En dépit de ce report, le calendrier apparaît serré. L’Eiopa espère que les principes généraux de la directive, dits de niveau 1, seront approuvés par le Parlement européen au premier semestre 2012 dans le cadre du paquet Omnibus 2. L’Autorité lancera en parallèle une consultation en mai 2012 sur les modalités d’application de Solvabilité 2, qu’elle entend boucler en septembre. L’année 2013 sera consacrée à la transition vers le nouveau régime.
Les débats ont été vifs hier à Francfort, tant le texte continue à susciter les critiques de la profession. La crise de la dette en zone euro montre les limites de la nouvelle réglementation, qui, comme Bâle 3 pour les banques, n’exige pas de fonds propres face aux emprunts d’Etat. Pourtant, les assureurs ont eux aussi pris leurs pertes aux deuxième et troisième trimestres sur les titres grecs qu’ils détenaient.
Gabriele Bernardino, le président de l’Eiopa, a reconnu hier les failles du système. «Le cadre réglementaire ne devrait pas donner de signaux contradictoires et de mauvais stimulants, a souligné le responsable. Je crois qu’à l’avenir nous devrons étudier comment mieux tenir compte des expositions au risque souverain et trouver le moyen approprié de les intégrer à un cadre prudentiel général». Un sujet éminemment politique qui dépasse les discussions entre techniciens.

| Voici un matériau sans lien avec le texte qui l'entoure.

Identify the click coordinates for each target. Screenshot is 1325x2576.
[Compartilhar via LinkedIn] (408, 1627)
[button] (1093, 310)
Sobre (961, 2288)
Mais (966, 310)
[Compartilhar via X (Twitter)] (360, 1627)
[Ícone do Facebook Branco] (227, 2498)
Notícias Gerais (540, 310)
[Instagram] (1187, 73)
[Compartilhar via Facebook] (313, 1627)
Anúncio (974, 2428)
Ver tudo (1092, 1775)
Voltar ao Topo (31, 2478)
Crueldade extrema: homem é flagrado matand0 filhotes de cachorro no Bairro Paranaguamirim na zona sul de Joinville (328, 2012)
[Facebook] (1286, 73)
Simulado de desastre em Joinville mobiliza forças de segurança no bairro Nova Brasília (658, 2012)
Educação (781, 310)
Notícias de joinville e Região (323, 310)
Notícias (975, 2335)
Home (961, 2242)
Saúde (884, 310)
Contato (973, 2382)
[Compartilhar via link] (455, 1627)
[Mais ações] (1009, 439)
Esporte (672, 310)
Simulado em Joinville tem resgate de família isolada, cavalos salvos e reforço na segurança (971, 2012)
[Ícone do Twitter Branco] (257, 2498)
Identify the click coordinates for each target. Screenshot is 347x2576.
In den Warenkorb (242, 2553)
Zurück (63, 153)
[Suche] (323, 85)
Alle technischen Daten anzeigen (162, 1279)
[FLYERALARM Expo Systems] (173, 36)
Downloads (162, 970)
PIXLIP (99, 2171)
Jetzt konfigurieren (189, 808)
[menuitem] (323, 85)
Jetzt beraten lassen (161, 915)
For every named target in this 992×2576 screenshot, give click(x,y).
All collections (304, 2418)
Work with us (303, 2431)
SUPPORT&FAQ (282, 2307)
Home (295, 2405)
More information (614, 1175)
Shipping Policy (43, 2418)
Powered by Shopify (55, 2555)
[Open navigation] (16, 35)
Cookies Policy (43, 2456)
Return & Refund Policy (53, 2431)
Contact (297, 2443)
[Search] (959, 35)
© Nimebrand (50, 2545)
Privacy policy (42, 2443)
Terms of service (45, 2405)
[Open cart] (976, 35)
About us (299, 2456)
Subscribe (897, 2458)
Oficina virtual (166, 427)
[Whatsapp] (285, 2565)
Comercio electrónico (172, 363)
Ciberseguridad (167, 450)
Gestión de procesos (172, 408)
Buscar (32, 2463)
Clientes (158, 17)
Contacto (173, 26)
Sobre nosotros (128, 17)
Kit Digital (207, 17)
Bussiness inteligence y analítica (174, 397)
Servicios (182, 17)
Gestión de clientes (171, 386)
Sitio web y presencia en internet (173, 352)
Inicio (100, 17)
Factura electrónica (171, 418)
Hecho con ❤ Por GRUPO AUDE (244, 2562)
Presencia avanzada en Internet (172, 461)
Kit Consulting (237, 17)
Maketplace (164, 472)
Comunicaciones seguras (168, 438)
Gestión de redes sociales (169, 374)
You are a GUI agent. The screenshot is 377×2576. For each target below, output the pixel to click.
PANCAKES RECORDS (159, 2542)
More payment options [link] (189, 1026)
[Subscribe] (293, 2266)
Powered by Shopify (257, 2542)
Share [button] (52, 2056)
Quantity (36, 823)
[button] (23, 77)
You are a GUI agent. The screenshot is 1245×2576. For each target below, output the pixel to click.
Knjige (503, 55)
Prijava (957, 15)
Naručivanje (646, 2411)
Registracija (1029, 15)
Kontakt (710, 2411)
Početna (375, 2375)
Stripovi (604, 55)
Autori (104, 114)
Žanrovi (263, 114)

Le nouveau directeur financier d’Allianz, Oliver Bäte, a accusé quant à lui Solvabilité 2 de créer de la volatilité dans les comptes des assureurs et dans leur marge de solvabilité. En cause, notamment, le calcul des passifs à partir de taux d’actualisation tirés des courbes de swaps. «Le problème est que nous importons de la volatilité des marchés financiers, qui est en grande partie créée de manière artificielle, a protesté Oliver Bäte. 60% de cette volatilité provient du changement dans les revenus futurs qui sont modélisés à partir de courbes de swaps bizarres sur Bloomberg». La consultation d’Eiopa en mai 2012 n’en sera que plus attendue.